• Given problem:
Copy out the lines below word for word, all of them, with nothing changed.

* Start Supplied information *

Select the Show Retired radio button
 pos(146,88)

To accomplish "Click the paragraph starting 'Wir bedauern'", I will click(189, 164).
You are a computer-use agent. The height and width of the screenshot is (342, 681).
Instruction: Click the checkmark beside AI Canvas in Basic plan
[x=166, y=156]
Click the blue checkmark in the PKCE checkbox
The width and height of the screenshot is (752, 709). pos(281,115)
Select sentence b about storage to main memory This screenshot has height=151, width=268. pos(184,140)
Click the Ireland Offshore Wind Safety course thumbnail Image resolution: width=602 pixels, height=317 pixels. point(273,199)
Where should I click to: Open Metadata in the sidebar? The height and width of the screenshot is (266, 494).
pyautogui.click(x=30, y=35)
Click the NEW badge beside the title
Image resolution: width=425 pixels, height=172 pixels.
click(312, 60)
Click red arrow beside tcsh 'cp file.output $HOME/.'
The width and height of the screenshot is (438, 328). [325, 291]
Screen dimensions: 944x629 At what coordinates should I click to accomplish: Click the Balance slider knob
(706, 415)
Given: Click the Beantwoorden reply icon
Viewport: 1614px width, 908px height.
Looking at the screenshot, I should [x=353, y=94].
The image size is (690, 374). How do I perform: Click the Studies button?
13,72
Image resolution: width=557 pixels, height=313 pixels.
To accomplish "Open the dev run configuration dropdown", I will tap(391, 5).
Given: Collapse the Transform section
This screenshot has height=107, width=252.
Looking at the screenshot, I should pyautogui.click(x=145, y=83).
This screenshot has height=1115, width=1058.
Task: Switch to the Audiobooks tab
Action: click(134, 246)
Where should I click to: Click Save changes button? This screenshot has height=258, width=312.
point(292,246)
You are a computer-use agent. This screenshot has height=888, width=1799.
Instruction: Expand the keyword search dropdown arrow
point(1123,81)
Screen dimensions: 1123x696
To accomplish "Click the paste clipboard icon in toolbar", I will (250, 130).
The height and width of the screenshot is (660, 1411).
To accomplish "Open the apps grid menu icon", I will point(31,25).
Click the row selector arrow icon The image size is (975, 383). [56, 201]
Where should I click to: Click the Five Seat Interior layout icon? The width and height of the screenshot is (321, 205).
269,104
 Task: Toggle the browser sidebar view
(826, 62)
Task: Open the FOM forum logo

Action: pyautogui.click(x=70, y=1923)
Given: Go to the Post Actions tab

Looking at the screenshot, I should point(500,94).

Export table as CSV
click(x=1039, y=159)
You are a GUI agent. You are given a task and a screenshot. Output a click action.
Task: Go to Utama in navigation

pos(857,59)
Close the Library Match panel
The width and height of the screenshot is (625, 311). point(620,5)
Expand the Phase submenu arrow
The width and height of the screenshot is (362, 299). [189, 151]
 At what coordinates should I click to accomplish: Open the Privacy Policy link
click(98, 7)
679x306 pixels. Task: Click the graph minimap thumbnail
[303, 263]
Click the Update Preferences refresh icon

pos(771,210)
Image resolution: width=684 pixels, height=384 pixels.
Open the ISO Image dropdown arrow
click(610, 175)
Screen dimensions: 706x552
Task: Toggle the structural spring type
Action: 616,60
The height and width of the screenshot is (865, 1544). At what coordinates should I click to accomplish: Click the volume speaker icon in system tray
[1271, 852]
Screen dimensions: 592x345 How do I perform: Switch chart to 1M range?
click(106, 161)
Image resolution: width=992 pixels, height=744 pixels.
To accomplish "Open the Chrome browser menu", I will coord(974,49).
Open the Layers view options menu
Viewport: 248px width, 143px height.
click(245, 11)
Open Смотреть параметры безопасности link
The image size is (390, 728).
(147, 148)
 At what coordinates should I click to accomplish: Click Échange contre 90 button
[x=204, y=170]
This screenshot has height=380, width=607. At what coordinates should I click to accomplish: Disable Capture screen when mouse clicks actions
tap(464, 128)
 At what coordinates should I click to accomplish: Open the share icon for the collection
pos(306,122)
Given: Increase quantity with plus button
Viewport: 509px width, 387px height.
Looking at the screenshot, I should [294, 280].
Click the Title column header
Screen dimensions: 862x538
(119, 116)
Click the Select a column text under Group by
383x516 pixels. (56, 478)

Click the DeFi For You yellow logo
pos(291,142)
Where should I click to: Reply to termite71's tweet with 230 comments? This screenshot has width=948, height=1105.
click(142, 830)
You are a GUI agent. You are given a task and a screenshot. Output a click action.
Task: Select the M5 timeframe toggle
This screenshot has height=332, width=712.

* End Supplied information *

• Expected output:
Select the Show Retired radio button
 pos(146,88)

To accomplish "Click the paragraph starting 'Wir bedauern'", I will click(189, 164).
You are a computer-use agent. The height and width of the screenshot is (342, 681).
Instruction: Click the checkmark beside AI Canvas in Basic plan
[x=166, y=156]
Click the blue checkmark in the PKCE checkbox
The width and height of the screenshot is (752, 709). pos(281,115)
Select sentence b about storage to main memory This screenshot has height=151, width=268. pos(184,140)
Click the Ireland Offshore Wind Safety course thumbnail Image resolution: width=602 pixels, height=317 pixels. point(273,199)
Where should I click to: Open Metadata in the sidebar? The height and width of the screenshot is (266, 494).
pyautogui.click(x=30, y=35)
Click the NEW badge beside the title
Image resolution: width=425 pixels, height=172 pixels.
click(312, 60)
Click red arrow beside tcsh 'cp file.output $HOME/.'
The width and height of the screenshot is (438, 328). [325, 291]
Screen dimensions: 944x629 At what coordinates should I click to accomplish: Click the Balance slider knob
(706, 415)
Given: Click the Beantwoorden reply icon
Viewport: 1614px width, 908px height.
Looking at the screenshot, I should [x=353, y=94].
The image size is (690, 374). How do I perform: Click the Studies button?
13,72
Image resolution: width=557 pixels, height=313 pixels.
To accomplish "Open the dev run configuration dropdown", I will tap(391, 5).
Given: Collapse the Transform section
This screenshot has height=107, width=252.
Looking at the screenshot, I should pyautogui.click(x=145, y=83).
This screenshot has height=1115, width=1058.
Task: Switch to the Audiobooks tab
Action: click(134, 246)
Where should I click to: Click Save changes button? This screenshot has height=258, width=312.
point(292,246)
You are a computer-use agent. This screenshot has height=888, width=1799.
Instruction: Expand the keyword search dropdown arrow
point(1123,81)
Screen dimensions: 1123x696
To accomplish "Click the paste clipboard icon in toolbar", I will (250, 130).
The height and width of the screenshot is (660, 1411).
To accomplish "Open the apps grid menu icon", I will point(31,25).
Click the row selector arrow icon The image size is (975, 383). [56, 201]
Where should I click to: Click the Five Seat Interior layout icon? The width and height of the screenshot is (321, 205).
269,104
 Task: Toggle the browser sidebar view
(826, 62)
Task: Open the FOM forum logo

Action: pyautogui.click(x=70, y=1923)
Given: Go to the Post Actions tab

Looking at the screenshot, I should point(500,94).

Export table as CSV
click(x=1039, y=159)
You are a GUI agent. You are given a task and a screenshot. Output a click action.
Task: Go to Utama in navigation

pos(857,59)
Close the Library Match panel
The width and height of the screenshot is (625, 311). point(620,5)
Expand the Phase submenu arrow
The width and height of the screenshot is (362, 299). [189, 151]
 At what coordinates should I click to accomplish: Open the Privacy Policy link
click(98, 7)
679x306 pixels. Task: Click the graph minimap thumbnail
[303, 263]
Click the Update Preferences refresh icon

pos(771,210)
Image resolution: width=684 pixels, height=384 pixels.
Open the ISO Image dropdown arrow
click(610, 175)
Screen dimensions: 706x552
Task: Toggle the structural spring type
Action: 616,60
The height and width of the screenshot is (865, 1544). At what coordinates should I click to accomplish: Click the volume speaker icon in system tray
[1271, 852]
Screen dimensions: 592x345 How do I perform: Switch chart to 1M range?
click(106, 161)
Image resolution: width=992 pixels, height=744 pixels.
To accomplish "Open the Chrome browser menu", I will coord(974,49).
Open the Layers view options menu
Viewport: 248px width, 143px height.
click(245, 11)
Open Смотреть параметры безопасности link
The image size is (390, 728).
(147, 148)
 At what coordinates should I click to accomplish: Click Échange contre 90 button
[x=204, y=170]
This screenshot has height=380, width=607. At what coordinates should I click to accomplish: Disable Capture screen when mouse clicks actions
tap(464, 128)
 At what coordinates should I click to accomplish: Open the share icon for the collection
pos(306,122)
Given: Increase quantity with plus button
Viewport: 509px width, 387px height.
Looking at the screenshot, I should [294, 280].
Click the Title column header
Screen dimensions: 862x538
(119, 116)
Click the Select a column text under Group by
383x516 pixels. (56, 478)

Click the DeFi For You yellow logo
pos(291,142)
Where should I click to: Reply to termite71's tweet with 230 comments? This screenshot has width=948, height=1105.
click(142, 830)
You are a GUI agent. You are given a task and a screenshot. Output a click action.
Task: Select the M5 timeframe toggle
This screenshot has height=332, width=712.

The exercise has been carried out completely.